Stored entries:
———

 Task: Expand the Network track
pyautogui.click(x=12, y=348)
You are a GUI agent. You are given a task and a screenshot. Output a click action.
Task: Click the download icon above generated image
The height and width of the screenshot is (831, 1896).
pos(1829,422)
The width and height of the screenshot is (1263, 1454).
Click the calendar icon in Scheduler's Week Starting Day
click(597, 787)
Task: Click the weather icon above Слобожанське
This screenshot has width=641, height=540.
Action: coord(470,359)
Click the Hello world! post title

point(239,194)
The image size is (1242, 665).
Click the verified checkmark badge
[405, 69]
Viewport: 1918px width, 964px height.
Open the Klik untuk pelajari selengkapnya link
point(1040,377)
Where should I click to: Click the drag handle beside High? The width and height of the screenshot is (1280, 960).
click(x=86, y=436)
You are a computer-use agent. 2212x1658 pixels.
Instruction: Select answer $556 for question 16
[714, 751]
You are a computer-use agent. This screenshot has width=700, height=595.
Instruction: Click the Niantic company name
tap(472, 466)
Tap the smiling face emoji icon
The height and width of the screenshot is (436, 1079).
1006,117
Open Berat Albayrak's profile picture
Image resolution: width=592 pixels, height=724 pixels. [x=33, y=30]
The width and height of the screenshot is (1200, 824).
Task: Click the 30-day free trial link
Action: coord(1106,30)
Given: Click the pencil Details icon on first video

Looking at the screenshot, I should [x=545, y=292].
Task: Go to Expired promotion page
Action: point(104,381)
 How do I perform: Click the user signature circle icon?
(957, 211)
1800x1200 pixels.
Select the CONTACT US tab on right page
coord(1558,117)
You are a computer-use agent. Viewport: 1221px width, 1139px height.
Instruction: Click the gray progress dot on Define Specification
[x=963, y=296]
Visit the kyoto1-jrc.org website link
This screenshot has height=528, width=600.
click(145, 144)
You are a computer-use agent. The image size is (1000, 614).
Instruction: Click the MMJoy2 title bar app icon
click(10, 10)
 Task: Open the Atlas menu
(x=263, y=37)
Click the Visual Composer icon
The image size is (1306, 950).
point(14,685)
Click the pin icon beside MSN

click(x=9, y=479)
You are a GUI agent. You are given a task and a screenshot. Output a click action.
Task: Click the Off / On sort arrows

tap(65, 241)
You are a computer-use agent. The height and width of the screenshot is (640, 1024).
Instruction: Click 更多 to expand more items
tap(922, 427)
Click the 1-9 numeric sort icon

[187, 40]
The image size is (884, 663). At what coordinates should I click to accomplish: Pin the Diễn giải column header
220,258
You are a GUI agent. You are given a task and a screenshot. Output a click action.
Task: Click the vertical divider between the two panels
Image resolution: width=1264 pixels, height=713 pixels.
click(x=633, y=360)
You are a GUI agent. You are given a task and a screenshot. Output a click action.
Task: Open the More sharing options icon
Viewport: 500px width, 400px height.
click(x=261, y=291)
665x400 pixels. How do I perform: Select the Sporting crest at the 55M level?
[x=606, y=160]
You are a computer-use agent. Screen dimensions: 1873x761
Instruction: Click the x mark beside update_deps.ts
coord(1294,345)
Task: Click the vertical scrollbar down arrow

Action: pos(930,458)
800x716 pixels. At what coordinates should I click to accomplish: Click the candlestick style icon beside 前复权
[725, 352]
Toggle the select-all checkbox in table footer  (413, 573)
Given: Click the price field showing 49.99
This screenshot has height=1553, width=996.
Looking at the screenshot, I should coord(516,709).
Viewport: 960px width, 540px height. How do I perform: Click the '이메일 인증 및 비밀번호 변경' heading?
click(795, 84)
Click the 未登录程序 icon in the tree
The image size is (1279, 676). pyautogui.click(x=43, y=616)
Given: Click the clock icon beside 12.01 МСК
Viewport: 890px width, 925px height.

———

(Aim of the task):
The records above should be repeated word for word.

(Your response):
 Task: Expand the Network track
pyautogui.click(x=12, y=348)
You are a GUI agent. You are given a task and a screenshot. Output a click action.
Task: Click the download icon above generated image
The height and width of the screenshot is (831, 1896).
pos(1829,422)
The width and height of the screenshot is (1263, 1454).
Click the calendar icon in Scheduler's Week Starting Day
click(597, 787)
Task: Click the weather icon above Слобожанське
This screenshot has width=641, height=540.
Action: coord(470,359)
Click the Hello world! post title

point(239,194)
The image size is (1242, 665).
Click the verified checkmark badge
[405, 69]
Viewport: 1918px width, 964px height.
Open the Klik untuk pelajari selengkapnya link
point(1040,377)
Where should I click to: Click the drag handle beside High? The width and height of the screenshot is (1280, 960).
click(x=86, y=436)
You are a computer-use agent. 2212x1658 pixels.
Instruction: Select answer $556 for question 16
[714, 751]
You are a computer-use agent. This screenshot has width=700, height=595.
Instruction: Click the Niantic company name
tap(472, 466)
Tap the smiling face emoji icon
The height and width of the screenshot is (436, 1079).
1006,117
Open Berat Albayrak's profile picture
Image resolution: width=592 pixels, height=724 pixels. [x=33, y=30]
The width and height of the screenshot is (1200, 824).
Task: Click the 30-day free trial link
Action: coord(1106,30)
Given: Click the pencil Details icon on first video

Looking at the screenshot, I should [x=545, y=292].
Task: Go to Expired promotion page
Action: point(104,381)
 How do I perform: Click the user signature circle icon?
(957, 211)
1800x1200 pixels.
Select the CONTACT US tab on right page
coord(1558,117)
You are a computer-use agent. Viewport: 1221px width, 1139px height.
Instruction: Click the gray progress dot on Define Specification
[x=963, y=296]
Visit the kyoto1-jrc.org website link
This screenshot has height=528, width=600.
click(145, 144)
You are a computer-use agent. The image size is (1000, 614).
Instruction: Click the MMJoy2 title bar app icon
click(10, 10)
 Task: Open the Atlas menu
(x=263, y=37)
Click the Visual Composer icon
The image size is (1306, 950).
point(14,685)
Click the pin icon beside MSN

click(x=9, y=479)
You are a GUI agent. You are given a task and a screenshot. Output a click action.
Task: Click the Off / On sort arrows

tap(65, 241)
You are a computer-use agent. The height and width of the screenshot is (640, 1024).
Instruction: Click 更多 to expand more items
tap(922, 427)
Click the 1-9 numeric sort icon

[187, 40]
The image size is (884, 663). At what coordinates should I click to accomplish: Pin the Diễn giải column header
220,258
You are a GUI agent. You are given a task and a screenshot. Output a click action.
Task: Click the vertical divider between the two panels
Image resolution: width=1264 pixels, height=713 pixels.
click(x=633, y=360)
You are a GUI agent. You are given a task and a screenshot. Output a click action.
Task: Open the More sharing options icon
Viewport: 500px width, 400px height.
click(x=261, y=291)
665x400 pixels. How do I perform: Select the Sporting crest at the 55M level?
[x=606, y=160]
You are a computer-use agent. Screen dimensions: 1873x761
Instruction: Click the x mark beside update_deps.ts
coord(1294,345)
Task: Click the vertical scrollbar down arrow

Action: pos(930,458)
800x716 pixels. At what coordinates should I click to accomplish: Click the candlestick style icon beside 前复权
[725, 352]
Toggle the select-all checkbox in table footer  (413, 573)
Given: Click the price field showing 49.99
This screenshot has height=1553, width=996.
Looking at the screenshot, I should coord(516,709).
Viewport: 960px width, 540px height. How do I perform: Click the '이메일 인증 및 비밀번호 변경' heading?
click(795, 84)
Click the 未登录程序 icon in the tree
The image size is (1279, 676). pyautogui.click(x=43, y=616)
Given: Click the clock icon beside 12.01 МСК
Viewport: 890px width, 925px height.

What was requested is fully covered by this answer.